Right you are, Emmanuel, it was a TCP timeout thing. However, it's not a Windows issue, it's a JVM issue. The TCP timeout is a JVM setting and the default is infinity. When I set it to ten seconds (by adding -Dsun.net.client.defaultConnectTimeout=10000 -Dsun.net.client.defaultReadTimeout=10000 to bin/controller.bat) the problem was fixed -- after ten seconds Sequoia recovered and resumed transactions.

It would be helpful if bin/controller.bat set these timeouts by default -- the current default behaviour (to hang Sequoia forever) is not good.

One question though... if group communications uses UDP and is not susceptible to the TCP timeout problem, then why did the controller A hang when I disconnected controller B? Controller A's backend database is local.

Emmanuel Cecchet wrote:
Hi Don,

What you are describing are just TCP timeouts. When you unplug your cable all processes have to wait for the kernel to timeout on TCP connections. You might want to tune those TCP timeout settings (I don't know how to do that in Windows but there are probably many resources on the web for that). Note that the group communication uses UDP-based heartbeat and therefore does not suffer the TCP timeout problem.

Hope this helps,
Emmanuel

Sequoia appears not to handle network failure gracefully. My configuration:
- two MS Windows servers, A (10.0.0.61) and B (10.0.0.60).
- JBoss 4.0.5
- Sequoia 2.10.9 using Appia default configuration.
- MySql 5.0.41
- Server A running JBoss, Sequoia controller, MySql backend.
- Server B running Sequoia controller, MySql backend.
- Controller A and B are (the only) members of a cluster called "mySequoia", as confirmed on each machine using "show controllers". - JBoss is configured to use only controller A, via "<connection-url>jdbc:sequoia://A/mySequoia</connection-url>".
- B's backed is disabled.

Everything works fine under load, with JBoss happily hitting controller A, which in turn updates the database backend on A. Then I unplug the ethernet cable on server B, and everything hangs. JBoss stops, controller A stops, logging nothing. Controller B logs a warning that controller A has left the cluster. I wait for five minutes, nothing happens except a transaction timeout on the JBoss server. After ten minutes I plug the ethernet back in, and controller A logs this:

14:21:05,390 INFO continuent.hedera.gms Member(address=/10.0.0.60:49573, uid=10.0.0.60:49573) failed in Group(gid=mySequoia) 14:21:05,390 WARN controller.virtualdatabase.mySequoia Controller Member(address=/10.0.0.60:49573, uid=10.0.0.60:49573) has left the cluster. 14:21:05,390 INFO controller.virtualdatabase.mySequoia 1 requests were waiting responses from Member(address=/10.0.0.60:49573, uid=10.0.0.60:49573) 14:21:05,390 WARN controller.RequestManager.mySequoia 1 controller(s) died during execution of request 844424930133025 14:21:05,390 WARN controller.RequestManager.mySequoia Controller Member(address=/10.0.0.60:49573, uid=10.0.0.60:49573) is suspected of failure. 14:21:06,906 INFO controller.requestmanager.cleanup Waiting 120000ms for client of controller 281474976710656 to failover 14:23:06,906 INFO controller.requestmanager.cleanup Cleanup for controller 281474976710656 failure is completed.
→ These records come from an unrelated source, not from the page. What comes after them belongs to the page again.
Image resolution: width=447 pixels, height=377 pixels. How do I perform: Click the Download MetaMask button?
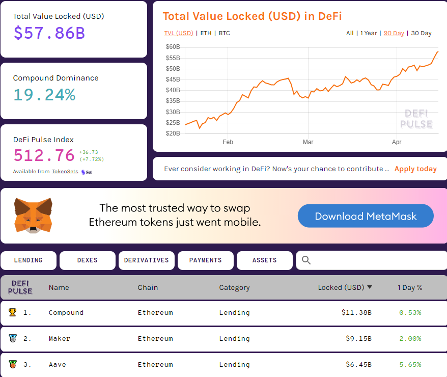tap(366, 216)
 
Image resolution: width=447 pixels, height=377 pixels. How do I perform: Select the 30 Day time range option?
tap(421, 33)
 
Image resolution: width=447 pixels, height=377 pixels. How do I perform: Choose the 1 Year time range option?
tap(369, 33)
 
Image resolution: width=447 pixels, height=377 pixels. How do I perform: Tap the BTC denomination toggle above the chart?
tap(224, 33)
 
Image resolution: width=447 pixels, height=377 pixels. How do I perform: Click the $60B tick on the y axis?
tap(173, 47)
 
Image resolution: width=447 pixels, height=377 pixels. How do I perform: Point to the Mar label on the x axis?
tap(308, 142)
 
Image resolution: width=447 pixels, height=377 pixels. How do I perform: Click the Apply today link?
tap(415, 169)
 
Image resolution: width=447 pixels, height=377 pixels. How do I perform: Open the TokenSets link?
tap(65, 172)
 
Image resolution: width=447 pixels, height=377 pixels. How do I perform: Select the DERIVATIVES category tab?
tap(146, 260)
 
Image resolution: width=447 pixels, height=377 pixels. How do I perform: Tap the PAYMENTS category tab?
tap(205, 260)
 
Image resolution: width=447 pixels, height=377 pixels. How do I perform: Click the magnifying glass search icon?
tap(306, 260)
and comes back to life, as does JBoss. (However, the cluster remains broken -- neither controller sees the other any more.)

Originally I saw this problem with both controllers active and enabled, with JBoss configured to round-robin them. I suspected a cluster communications bug, so I simplified the deployment to this single active controller to see what would happen. What's going on here? Is it a controller bug, an Appia bug, maybe a misconfiguration, or what?